Há dias em que a gente acorda com uma dúvida que não é sobre boletos, nem sobre prazos, nem sobre o que fazer no final de semana. É aquela pergunta antiga, insistente, quase infantil: por que estamos aqui? Ou então: o que é o bem? Ou ainda: o que é ser eu mesmo? Nessas horas, qualquer manual de instruções da vida moderna falha. Não há tutorial no YouTube, nem inteligência artificial que resolva. Somos nós diante da espessura do mundo. E é curioso: o ser humano parece não suportar a falta de resposta para essas perguntas grandes e vagas. Mas... será mesmo que precisa delas?
O
filósofo alemão Immanuel Kant escreveu que as questões fundamentais da
filosofia são três: “O que posso saber?”, “O que devo fazer?”, “O que me é
permitido esperar?”. E ele conclui: tudo isso se resume à pergunta: “O que é o
homem?”. Ou seja: no fim, perguntar é inevitável — e não responder também é.
O
existencialista francês Albert Camus foi ainda mais duro: segundo ele, a única
grande pergunta filosófica é se vale a pena continuar vivendo. O resto é
detalhe. Camus via o mundo como absurdo: não há resposta última, o universo não
fala conosco — mas mesmo assim, precisamos viver como se valesse a pena. Aqui
está a tensão: a mente humana quer sentido, mas o mundo não entrega.
Esse
abismo entre a pergunta e a resposta virou obra de arte na filosofia oriental
também. Lao Tsé, no Tao Te Ching, sugeria que o sentido não se revela em
palavras — “O Tao que pode ser dito não é o verdadeiro Tao” — e que a própria
busca por respostas muitas vezes nos afasta do fluxo natural das coisas. Quem
busca demais, perde o que já tem. Que ironia.
Mas
então: precisamos ou não precisamos de respostas?
Talvez
a questão seja esta: não precisamos de respostas definitivas — mas não
conseguimos viver sem perguntar. Maurice Merleau-Ponty dizia que o pensamento é
uma abertura constante para o mundo, um “estar a caminho” que nunca termina. O
ser humano não é uma criatura de respostas: é uma criatura de perguntas. E
talvez seja exatamente isso que nos salva do tédio, do conformismo, da
paralisia. O ato de perguntar é já uma maneira de viver. Ou, como diria N. Sri
Ram: "As respostas não libertam o homem — mas o impulso de buscar,
sim."
No
cotidiano, isso aparece de modo sutil. Quando alguém perde o emprego e, no
caminho de casa, se pergunta “e agora, o que faço da minha vida?” — é filosofia
viva. Quando alguém termina um namoro e se surpreende pensando “quem sou eu sem
essa pessoa?” — é filosofia de carne e osso.

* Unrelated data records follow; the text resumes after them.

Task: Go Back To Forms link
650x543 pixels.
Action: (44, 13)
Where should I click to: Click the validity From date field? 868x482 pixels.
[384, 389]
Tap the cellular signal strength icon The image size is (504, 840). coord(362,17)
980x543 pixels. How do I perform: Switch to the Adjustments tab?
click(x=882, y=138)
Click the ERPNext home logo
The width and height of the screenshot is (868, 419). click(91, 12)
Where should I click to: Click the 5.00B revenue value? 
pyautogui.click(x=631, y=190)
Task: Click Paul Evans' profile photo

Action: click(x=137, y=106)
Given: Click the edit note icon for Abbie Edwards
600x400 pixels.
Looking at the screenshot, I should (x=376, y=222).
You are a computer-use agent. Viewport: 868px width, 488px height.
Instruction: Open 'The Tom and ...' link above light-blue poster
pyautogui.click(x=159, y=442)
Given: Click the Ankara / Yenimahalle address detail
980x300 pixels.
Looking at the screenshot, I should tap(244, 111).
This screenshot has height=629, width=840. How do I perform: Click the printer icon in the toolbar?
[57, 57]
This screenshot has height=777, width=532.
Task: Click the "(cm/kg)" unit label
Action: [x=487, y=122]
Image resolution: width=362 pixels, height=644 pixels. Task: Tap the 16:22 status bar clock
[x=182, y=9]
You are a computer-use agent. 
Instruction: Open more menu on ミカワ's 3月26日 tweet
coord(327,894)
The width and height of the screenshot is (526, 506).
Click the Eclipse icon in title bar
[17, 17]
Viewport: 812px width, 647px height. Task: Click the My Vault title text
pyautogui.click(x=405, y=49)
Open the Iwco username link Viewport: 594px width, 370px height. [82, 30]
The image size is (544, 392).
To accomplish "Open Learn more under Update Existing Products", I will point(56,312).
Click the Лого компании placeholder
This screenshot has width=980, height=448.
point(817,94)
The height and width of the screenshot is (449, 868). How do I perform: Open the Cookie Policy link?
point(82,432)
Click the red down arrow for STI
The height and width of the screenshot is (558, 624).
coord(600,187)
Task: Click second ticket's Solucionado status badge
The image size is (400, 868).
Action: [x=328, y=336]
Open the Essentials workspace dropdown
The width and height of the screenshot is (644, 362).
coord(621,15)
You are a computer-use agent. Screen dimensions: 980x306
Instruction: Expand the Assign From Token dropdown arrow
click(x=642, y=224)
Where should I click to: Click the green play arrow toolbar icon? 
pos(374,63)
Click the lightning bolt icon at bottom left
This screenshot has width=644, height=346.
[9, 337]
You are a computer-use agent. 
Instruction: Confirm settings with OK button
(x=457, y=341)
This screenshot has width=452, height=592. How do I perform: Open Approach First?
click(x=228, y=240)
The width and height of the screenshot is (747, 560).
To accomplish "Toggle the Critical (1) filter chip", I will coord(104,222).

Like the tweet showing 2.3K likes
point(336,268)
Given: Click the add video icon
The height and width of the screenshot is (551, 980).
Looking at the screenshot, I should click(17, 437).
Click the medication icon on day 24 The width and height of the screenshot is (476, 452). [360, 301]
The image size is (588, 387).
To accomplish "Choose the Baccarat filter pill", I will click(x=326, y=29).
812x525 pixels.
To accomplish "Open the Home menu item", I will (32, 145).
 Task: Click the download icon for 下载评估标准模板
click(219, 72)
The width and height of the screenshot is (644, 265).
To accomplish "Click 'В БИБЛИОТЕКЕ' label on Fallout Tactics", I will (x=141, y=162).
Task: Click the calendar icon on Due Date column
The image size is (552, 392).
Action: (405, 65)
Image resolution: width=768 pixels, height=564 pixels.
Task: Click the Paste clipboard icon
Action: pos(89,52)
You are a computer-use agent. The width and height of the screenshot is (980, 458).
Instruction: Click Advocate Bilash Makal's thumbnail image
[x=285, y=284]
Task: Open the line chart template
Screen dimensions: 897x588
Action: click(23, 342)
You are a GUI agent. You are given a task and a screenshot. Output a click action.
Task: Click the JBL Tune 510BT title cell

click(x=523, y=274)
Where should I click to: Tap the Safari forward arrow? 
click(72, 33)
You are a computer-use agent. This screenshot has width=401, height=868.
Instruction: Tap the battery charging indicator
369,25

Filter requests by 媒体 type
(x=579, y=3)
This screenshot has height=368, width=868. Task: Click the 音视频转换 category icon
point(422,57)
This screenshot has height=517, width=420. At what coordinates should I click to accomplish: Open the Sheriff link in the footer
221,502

Quando uma criança pergunta “o que
tem depois do céu?” no meio do almoço de domingo — eis aí uma dúvida que nem
mil anos de ciência matam. A alma humana não suporta o vazio sem sentido.
Mas
há pensadores que disseram: cuidado com as respostas prontas. Søren Kierkegaard
alertava que quem quer fugir da angústia corre o risco de trair a própria
liberdade. O desespero, dizia ele, nasce justamente quando tentamos encerrar o
mistério com soluções baratas. A angústia é o sinal de que somos livres — e
viver é suportá-la sem anestesia.
Nietzsche,
por sua vez, desconfiava das respostas finais. “Toda verdade é uma ilusão que
esquecemos que é ilusão”, escreveu ele. Para Nietzsche, as respostas absolutas
são máscaras — invenções para acalmar o medo humano diante do caos da
existência. Por isso, a tarefa dele era demolir certezas e ensinar a dançar no
meio do abismo.
Simone
Weil foi mais longe: para ela, o importante não é ter respostas, mas cultivar a
atenção — uma espera sem garantia de resposta alguma. Weil via o humano como
alguém suspenso no vazio, cuja grandeza está em desejar o bem sem exigir
retorno, em perguntar sem impor resposta. Uma lição rara num mundo de pressa.
Talvez
a tragédia não seja a falta de resposta, mas o momento em que paramos de
perguntar. O filósofo brasileiro Vilém Flusser alertava que a tecnologia
moderna poderia nos encher de respostas rápidas e funcionais — mas esvaziar o
espírito da dúvida, da aventura do pensamento. Perder a pergunta é perder o
humano.
Portanto,
sim: precisamos de respostas — mas de um tipo especial. Não aquelas que
encerram a questão, como quem fecha um livro para sempre, mas as que abrem
novas possibilidades. Respostas que sejam pontes, não muros. Que conduzam ao
espanto, não ao descanso definitivo.
A
maior resposta talvez seja esta: a vida é pergunta. E enquanto houver
perguntas, há caminho.
Comentário
final: Rubem Alves e Paulo Freire
Rubem
Alves dizia que toda pergunta verdadeira é como uma semente: não nasceu para
ser enterrada num cofre de respostas, mas para germinar no terreno da
imaginação. Para ele, quem não faz perguntas já morreu um pouco — virou máquina
de repetir o que aprendeu. É a pergunta que mantém viva a alma de um povo, de
uma criança, de um sonhador. Ele sonhava com uma escola onde se ensinasse a
arte de perguntar — e não só a de responder.
Paulo
Freire pensava parecido: educar, para ele, era um ato de libertação — e toda
libertação começa com a capacidade de fazer perguntas sobre o mundo. Ele dizia
que o oprimido só se liberta quando ousa perguntar por que as coisas são como
são. O mundo muda quando alguém pergunta: "precisa ser assim?" ou
"posso inventar outra realidade?". Sem a pergunta, não há
transformação. Sem espanto, não há esperança.
Talvez,
no fundo, o ser humano não precise de respostas para descansar. Precisa de
perguntas para acordar. Fica a sensação que os seres humanos precisam de
respostas para certas perguntas que dificilmente serão respondidas.